> 제공된 텍스트:
● ● ● ● ●
# 영업 성공 여부 분류 경진대회

## 1. 데이터 확인

### 필수 라이브러리

In [None]:
import pandas as pd
import numpy as np
# 모델링
from sklearn.ensemble import RandomForestClassifier, RandomForestRegressor
import optuna
from optuna.samplers import TPESampler

from sklearn.metrics import (
    accuracy_score,
    confusion_matrix,
    f1_score,
    precision_score,
    recall_score,
    mean_squared_error
)
from context_data import (
    context_data_load,
    context_data_split
)

### 데이터 셋 읽어오기 / 학습, 검증 데이터 분리

In [None]:
# DATA LOAD
data = context_data_load()

# Train/Valid Split
data = context_data_split(data)
● ● ● ● ●
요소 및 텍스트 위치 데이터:
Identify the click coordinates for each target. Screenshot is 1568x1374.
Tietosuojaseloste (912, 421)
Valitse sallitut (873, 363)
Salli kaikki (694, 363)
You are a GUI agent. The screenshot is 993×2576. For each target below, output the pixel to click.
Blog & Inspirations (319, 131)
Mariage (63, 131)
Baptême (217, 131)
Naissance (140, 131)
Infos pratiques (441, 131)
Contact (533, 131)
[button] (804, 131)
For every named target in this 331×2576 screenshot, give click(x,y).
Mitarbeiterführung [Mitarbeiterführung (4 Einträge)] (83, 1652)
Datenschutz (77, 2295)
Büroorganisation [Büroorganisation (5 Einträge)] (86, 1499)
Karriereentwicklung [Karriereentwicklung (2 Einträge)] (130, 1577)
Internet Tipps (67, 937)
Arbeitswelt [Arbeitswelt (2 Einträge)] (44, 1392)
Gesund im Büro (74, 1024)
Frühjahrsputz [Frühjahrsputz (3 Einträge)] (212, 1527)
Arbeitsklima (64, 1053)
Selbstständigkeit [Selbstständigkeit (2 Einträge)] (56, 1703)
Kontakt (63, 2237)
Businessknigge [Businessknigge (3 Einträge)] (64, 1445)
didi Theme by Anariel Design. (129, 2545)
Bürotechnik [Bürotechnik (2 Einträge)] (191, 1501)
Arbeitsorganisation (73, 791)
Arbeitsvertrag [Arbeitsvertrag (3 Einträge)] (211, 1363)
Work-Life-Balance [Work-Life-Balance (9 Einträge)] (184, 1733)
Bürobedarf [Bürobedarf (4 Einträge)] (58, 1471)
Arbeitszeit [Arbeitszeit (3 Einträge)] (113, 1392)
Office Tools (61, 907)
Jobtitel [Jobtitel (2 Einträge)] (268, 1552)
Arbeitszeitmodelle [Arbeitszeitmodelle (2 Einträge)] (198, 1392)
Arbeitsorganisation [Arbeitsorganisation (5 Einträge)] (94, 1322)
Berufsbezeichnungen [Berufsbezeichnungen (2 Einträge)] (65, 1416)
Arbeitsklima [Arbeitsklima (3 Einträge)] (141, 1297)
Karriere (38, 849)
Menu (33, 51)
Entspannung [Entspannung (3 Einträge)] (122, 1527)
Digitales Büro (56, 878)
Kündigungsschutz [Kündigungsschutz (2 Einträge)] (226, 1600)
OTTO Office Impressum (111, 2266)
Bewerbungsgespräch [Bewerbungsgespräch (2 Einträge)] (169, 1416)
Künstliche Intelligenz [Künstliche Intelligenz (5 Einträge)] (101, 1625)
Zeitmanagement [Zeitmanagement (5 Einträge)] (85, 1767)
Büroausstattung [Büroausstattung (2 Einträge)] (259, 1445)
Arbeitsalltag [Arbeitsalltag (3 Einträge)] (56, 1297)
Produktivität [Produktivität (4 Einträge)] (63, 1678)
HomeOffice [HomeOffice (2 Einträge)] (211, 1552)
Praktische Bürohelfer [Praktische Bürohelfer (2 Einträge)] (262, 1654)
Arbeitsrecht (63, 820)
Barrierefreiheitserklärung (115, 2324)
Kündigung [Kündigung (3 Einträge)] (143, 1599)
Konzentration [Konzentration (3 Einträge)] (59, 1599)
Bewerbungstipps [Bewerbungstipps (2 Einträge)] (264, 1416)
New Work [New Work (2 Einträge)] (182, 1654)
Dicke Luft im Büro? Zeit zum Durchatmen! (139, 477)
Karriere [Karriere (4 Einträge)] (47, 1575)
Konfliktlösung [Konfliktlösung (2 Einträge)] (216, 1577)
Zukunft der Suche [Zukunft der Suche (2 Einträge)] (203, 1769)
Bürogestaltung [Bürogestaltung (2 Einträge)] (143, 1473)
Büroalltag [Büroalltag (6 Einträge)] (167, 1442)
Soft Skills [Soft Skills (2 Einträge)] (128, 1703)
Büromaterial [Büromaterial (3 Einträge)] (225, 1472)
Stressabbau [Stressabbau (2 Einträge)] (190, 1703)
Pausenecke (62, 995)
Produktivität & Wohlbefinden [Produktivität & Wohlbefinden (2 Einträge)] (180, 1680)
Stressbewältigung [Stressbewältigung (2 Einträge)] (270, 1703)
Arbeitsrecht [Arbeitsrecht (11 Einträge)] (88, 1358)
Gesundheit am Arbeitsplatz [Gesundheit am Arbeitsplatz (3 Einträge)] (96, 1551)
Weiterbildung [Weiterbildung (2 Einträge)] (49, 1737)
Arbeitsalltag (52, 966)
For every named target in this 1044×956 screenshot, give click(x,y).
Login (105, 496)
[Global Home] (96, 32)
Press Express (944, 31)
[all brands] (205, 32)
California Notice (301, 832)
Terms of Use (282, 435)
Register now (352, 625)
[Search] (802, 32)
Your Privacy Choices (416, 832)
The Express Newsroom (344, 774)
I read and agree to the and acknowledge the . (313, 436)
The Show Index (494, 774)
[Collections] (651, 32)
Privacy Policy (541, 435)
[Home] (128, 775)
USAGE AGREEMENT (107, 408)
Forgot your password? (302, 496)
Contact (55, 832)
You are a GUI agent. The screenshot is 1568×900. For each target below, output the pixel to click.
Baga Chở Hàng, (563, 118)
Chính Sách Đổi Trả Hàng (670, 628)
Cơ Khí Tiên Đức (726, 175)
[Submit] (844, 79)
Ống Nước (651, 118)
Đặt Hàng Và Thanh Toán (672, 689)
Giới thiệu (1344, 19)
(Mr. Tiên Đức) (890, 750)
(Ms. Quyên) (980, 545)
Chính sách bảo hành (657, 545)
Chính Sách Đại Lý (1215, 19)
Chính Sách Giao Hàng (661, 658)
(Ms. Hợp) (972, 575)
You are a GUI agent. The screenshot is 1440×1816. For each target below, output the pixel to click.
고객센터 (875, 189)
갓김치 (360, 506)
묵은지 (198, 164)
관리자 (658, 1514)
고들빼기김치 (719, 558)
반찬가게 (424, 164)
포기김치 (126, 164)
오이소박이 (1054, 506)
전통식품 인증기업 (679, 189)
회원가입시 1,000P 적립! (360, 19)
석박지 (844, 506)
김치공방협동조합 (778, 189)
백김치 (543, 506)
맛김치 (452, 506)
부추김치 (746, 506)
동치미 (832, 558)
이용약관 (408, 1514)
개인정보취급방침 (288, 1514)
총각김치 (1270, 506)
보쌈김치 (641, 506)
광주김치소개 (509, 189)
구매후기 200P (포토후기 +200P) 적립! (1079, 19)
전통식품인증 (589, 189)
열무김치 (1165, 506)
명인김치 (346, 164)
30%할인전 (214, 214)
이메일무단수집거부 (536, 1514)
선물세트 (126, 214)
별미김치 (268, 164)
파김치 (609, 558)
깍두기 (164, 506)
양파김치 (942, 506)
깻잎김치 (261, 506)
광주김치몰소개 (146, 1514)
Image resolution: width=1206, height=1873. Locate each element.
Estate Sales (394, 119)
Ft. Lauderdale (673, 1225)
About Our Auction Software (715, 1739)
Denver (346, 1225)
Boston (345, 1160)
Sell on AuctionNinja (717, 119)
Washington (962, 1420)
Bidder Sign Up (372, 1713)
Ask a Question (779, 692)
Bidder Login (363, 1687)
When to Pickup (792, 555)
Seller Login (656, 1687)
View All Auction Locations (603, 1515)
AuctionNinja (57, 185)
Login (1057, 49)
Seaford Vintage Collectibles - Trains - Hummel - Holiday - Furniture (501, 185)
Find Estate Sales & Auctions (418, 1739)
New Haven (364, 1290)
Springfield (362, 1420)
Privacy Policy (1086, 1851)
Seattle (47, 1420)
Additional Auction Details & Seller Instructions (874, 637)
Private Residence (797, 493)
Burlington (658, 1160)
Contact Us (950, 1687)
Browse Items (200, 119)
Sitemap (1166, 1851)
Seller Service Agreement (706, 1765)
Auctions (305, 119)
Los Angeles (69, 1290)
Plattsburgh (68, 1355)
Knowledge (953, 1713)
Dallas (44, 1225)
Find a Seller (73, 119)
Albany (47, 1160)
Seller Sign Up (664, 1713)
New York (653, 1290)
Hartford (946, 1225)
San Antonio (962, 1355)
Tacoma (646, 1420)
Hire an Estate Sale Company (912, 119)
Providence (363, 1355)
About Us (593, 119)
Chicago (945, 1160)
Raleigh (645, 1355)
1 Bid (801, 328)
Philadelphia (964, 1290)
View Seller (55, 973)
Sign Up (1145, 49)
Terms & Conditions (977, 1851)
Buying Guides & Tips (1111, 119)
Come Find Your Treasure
● ● ● ● ●
> 주어진 문제: 위 영업 성공 여부 분류 글에서 "from context_data import"에서 시작해 "data = context_data_split(data)"로 끝나는 부분을 한 글자도 바꾸지 말고 돌려주세요.

> 정답:
from context_data import (
    context_data_load,
    context_data_split
)

### 데이터 셋 읽어오기 / 학습, 검증 데이터 분리

In [None]:
# DATA LOAD
data = context_data_load()

# Train/Valid Split
data = context_data_split(data)